Go through the data below and return each line where the string "agent" appears.

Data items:
◇ ◇ ◇ ◇

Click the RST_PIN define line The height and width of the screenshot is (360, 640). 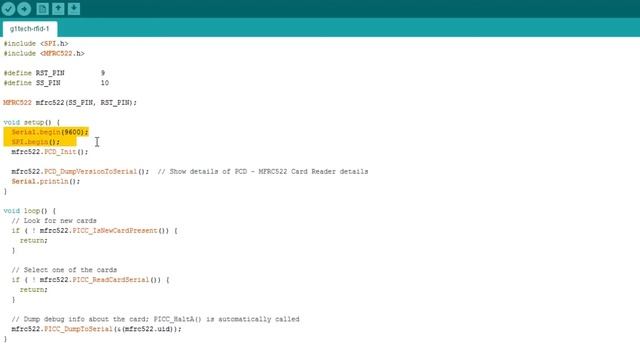pos(54,73)
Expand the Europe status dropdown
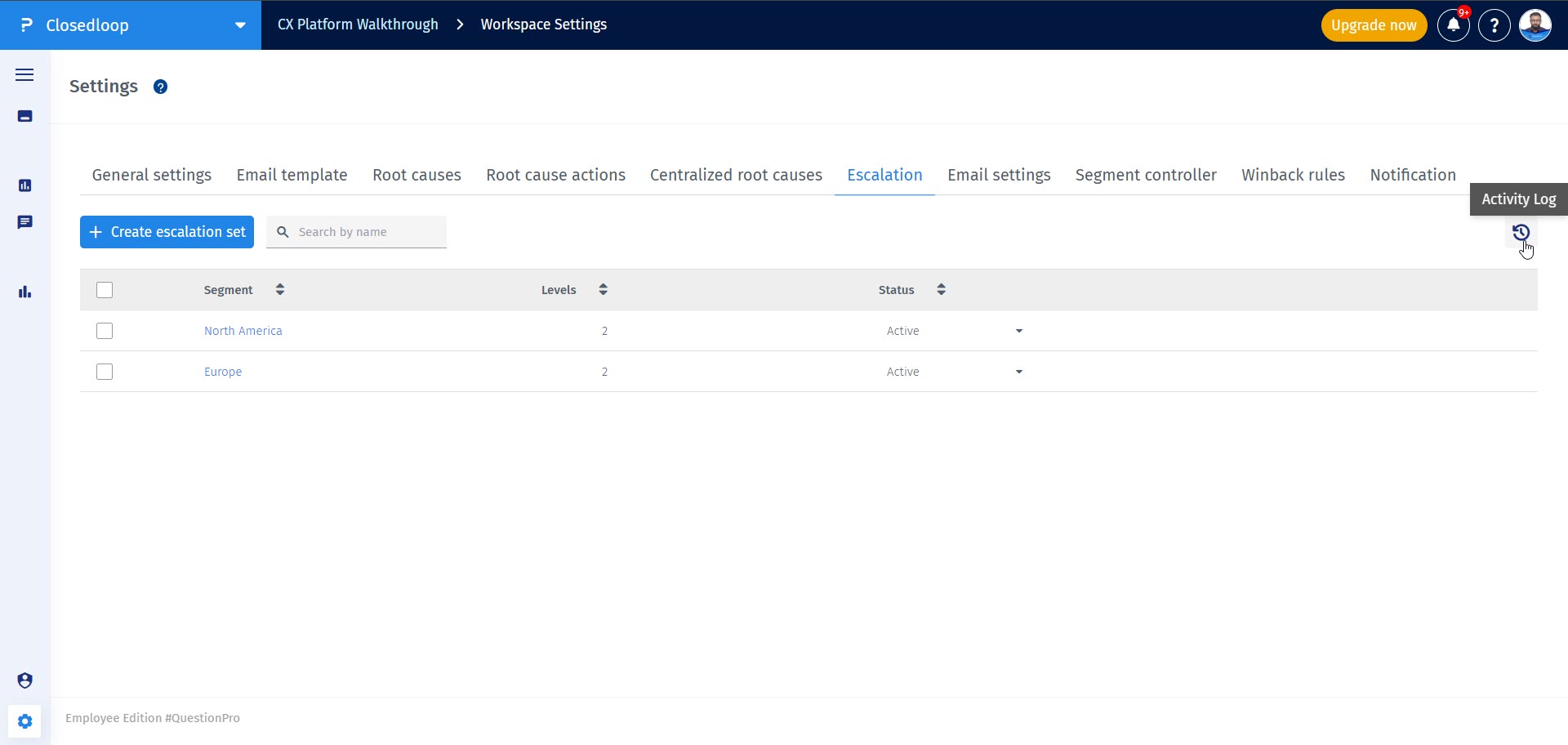 coord(1018,372)
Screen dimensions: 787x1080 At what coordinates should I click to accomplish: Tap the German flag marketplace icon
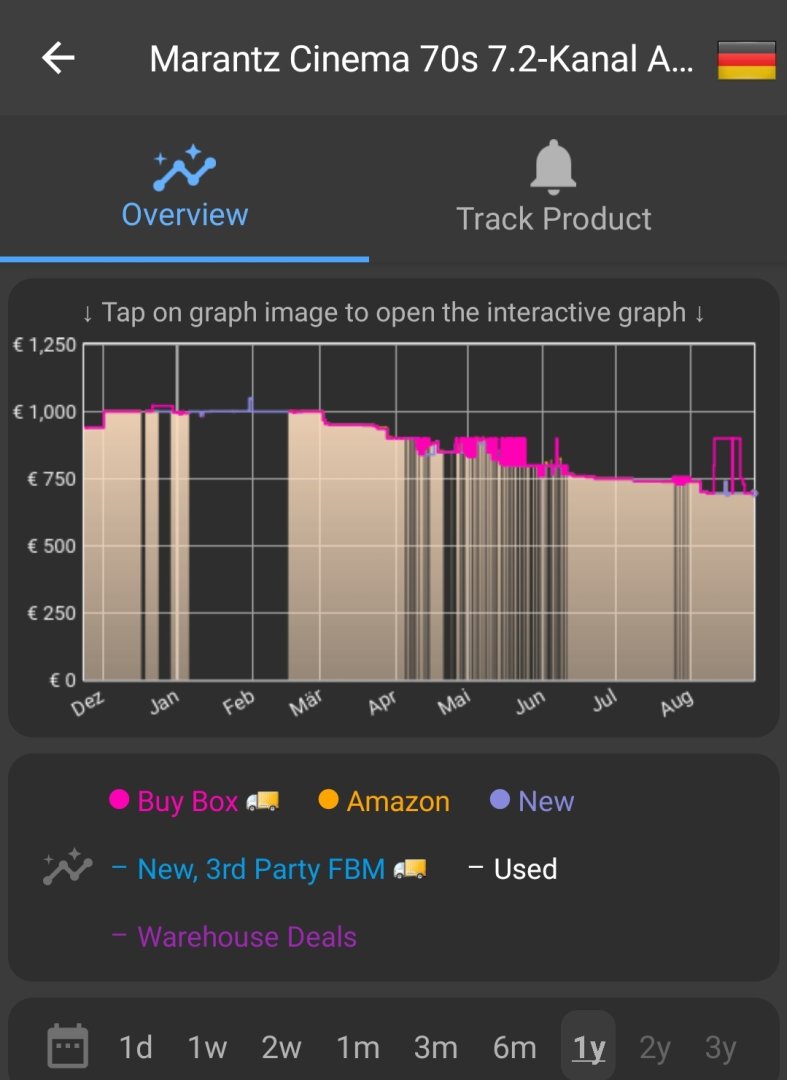pos(746,60)
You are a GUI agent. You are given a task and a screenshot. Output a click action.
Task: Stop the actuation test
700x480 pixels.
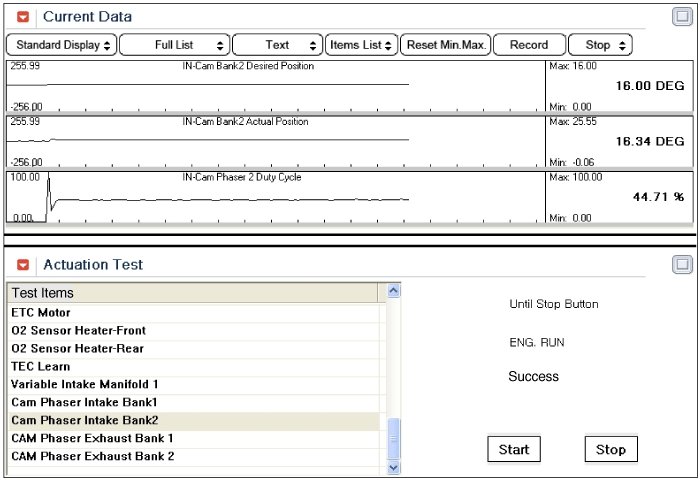coord(610,449)

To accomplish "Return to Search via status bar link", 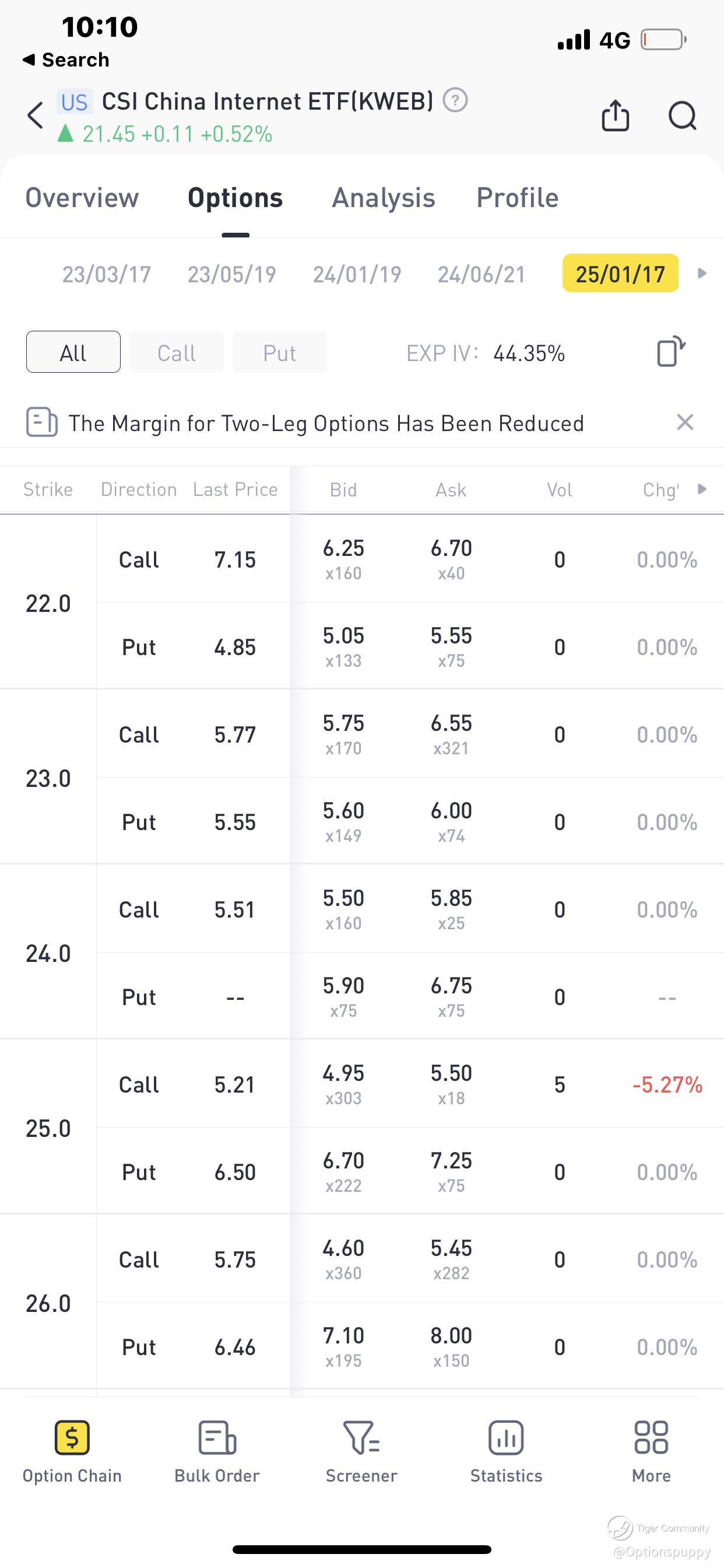I will (x=66, y=60).
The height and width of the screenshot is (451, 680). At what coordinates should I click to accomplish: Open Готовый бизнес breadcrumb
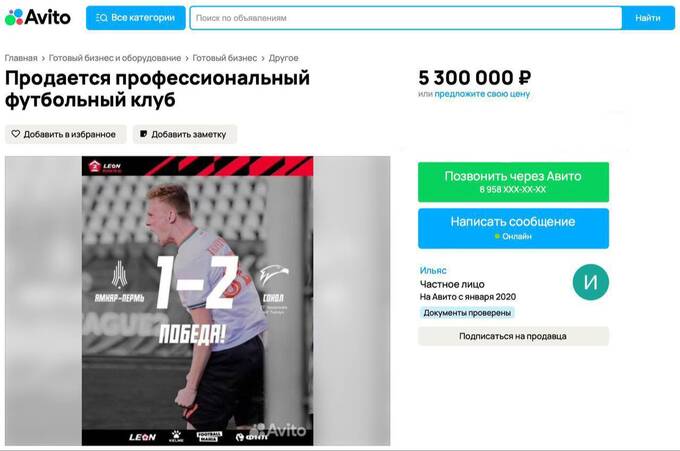[225, 58]
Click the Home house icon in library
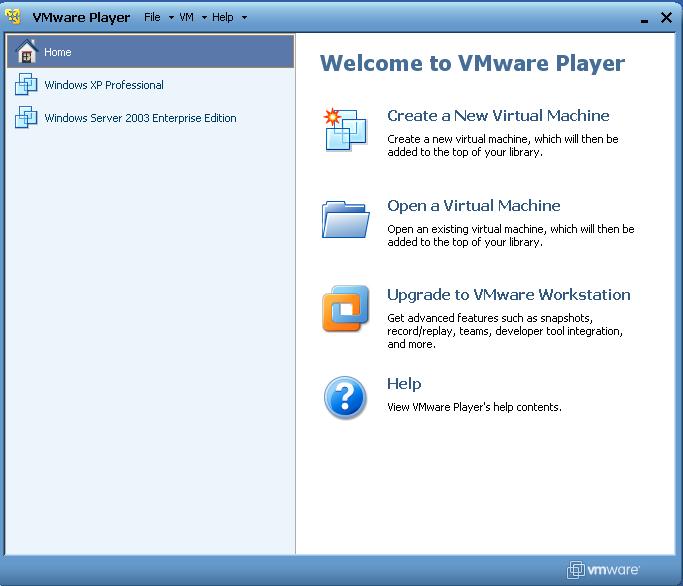This screenshot has width=683, height=586. tap(27, 52)
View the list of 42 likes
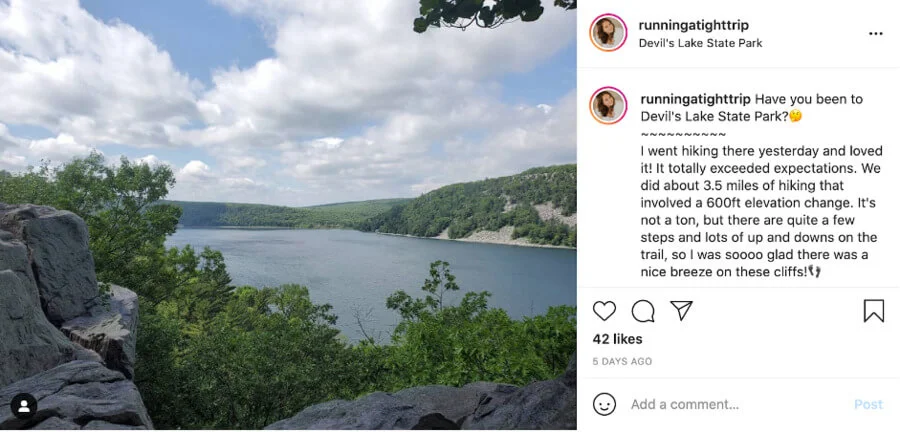The height and width of the screenshot is (432, 900). [617, 339]
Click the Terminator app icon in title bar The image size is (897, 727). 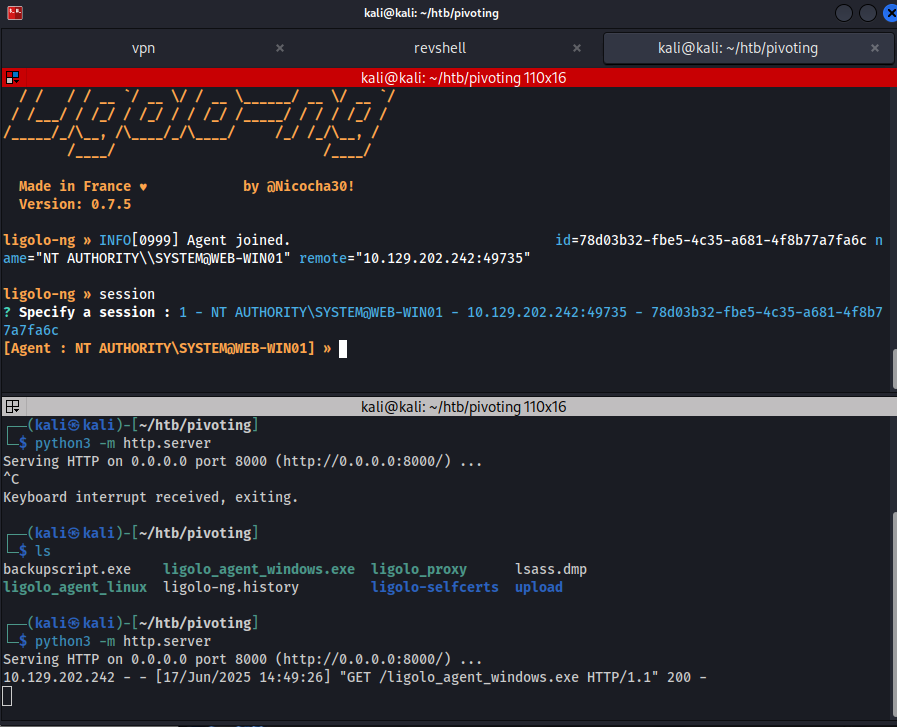coord(13,14)
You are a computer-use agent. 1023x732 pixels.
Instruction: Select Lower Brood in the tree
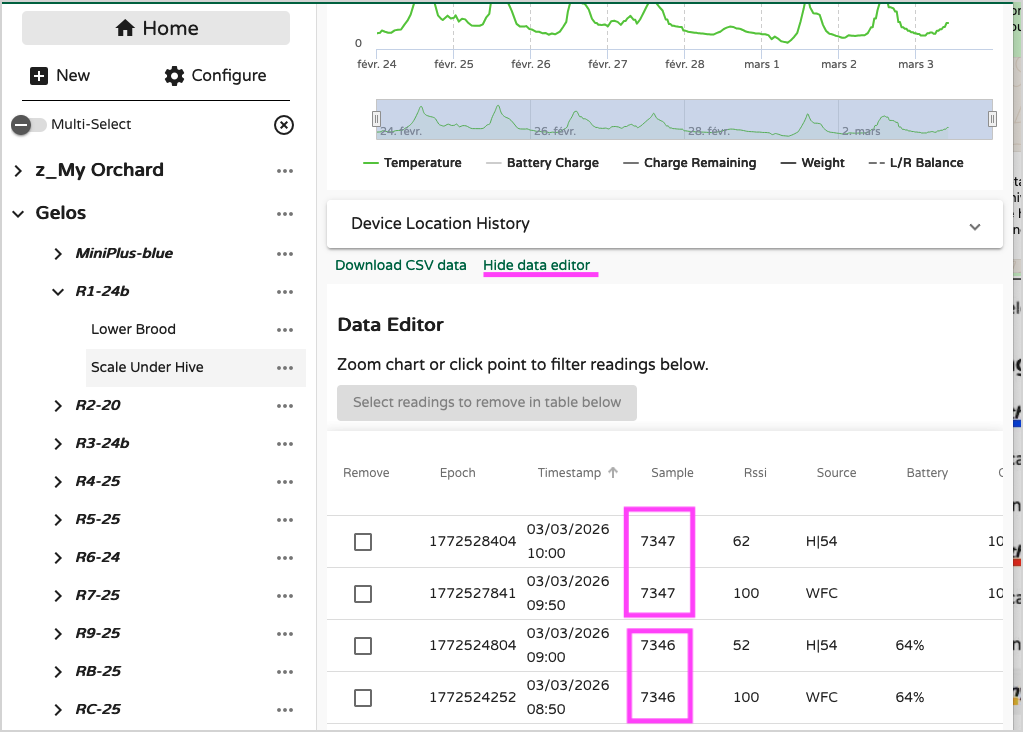[x=133, y=329]
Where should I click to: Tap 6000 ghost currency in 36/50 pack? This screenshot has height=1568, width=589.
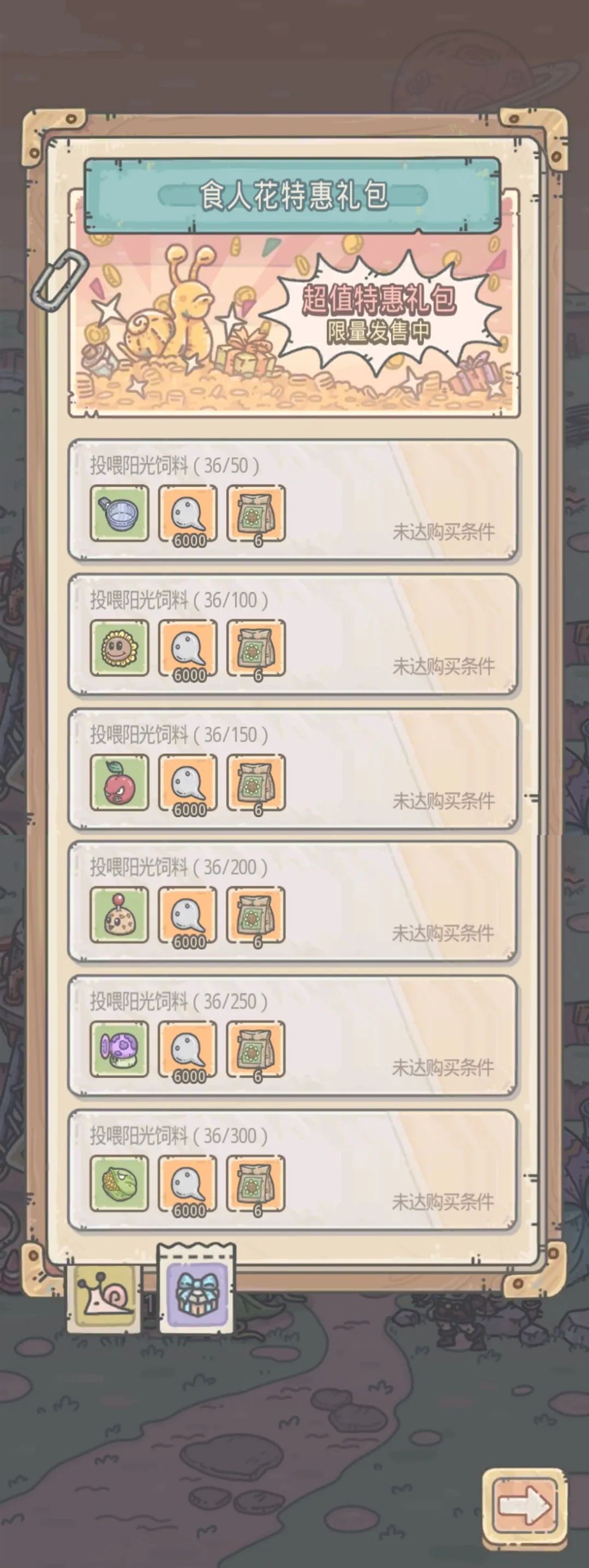[x=188, y=513]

◇ ◇ ◇ ◇

SOLVED PROBLEM -
You are a GUI agent. You are given a task and a screenshot. Output a click action.
You are a computer-use agent. 1023x732 pixels.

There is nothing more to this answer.